Work order: Report, from the records below, every line where the word "Collections" appears.

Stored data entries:
►
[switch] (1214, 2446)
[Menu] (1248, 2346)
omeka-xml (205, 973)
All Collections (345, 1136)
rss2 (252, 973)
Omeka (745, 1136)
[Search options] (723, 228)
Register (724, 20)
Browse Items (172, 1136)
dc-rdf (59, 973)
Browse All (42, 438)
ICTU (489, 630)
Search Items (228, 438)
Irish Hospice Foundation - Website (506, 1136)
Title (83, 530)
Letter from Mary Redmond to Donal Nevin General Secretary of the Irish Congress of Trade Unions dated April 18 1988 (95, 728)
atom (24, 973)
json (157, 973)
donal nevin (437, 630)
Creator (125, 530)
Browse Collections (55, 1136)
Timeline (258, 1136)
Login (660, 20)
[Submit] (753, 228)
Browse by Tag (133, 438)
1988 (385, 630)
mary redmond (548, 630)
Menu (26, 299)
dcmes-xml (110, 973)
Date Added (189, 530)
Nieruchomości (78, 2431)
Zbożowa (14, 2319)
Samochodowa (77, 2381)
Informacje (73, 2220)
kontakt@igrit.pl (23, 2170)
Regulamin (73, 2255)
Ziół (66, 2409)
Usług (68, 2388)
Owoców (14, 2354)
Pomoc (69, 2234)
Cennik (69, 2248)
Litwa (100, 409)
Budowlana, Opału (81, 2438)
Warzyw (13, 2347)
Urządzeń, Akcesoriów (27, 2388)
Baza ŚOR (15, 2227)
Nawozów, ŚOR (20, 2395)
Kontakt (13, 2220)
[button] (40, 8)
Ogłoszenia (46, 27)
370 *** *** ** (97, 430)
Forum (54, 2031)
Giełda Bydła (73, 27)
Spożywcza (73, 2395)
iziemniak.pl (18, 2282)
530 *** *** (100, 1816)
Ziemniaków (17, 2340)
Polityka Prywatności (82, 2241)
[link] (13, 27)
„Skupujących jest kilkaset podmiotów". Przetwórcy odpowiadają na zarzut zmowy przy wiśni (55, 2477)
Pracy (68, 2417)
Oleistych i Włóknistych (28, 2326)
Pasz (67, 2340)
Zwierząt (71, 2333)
◄
Finished exercise:
All Collections (345, 1136)
Browse Collections (55, 1136)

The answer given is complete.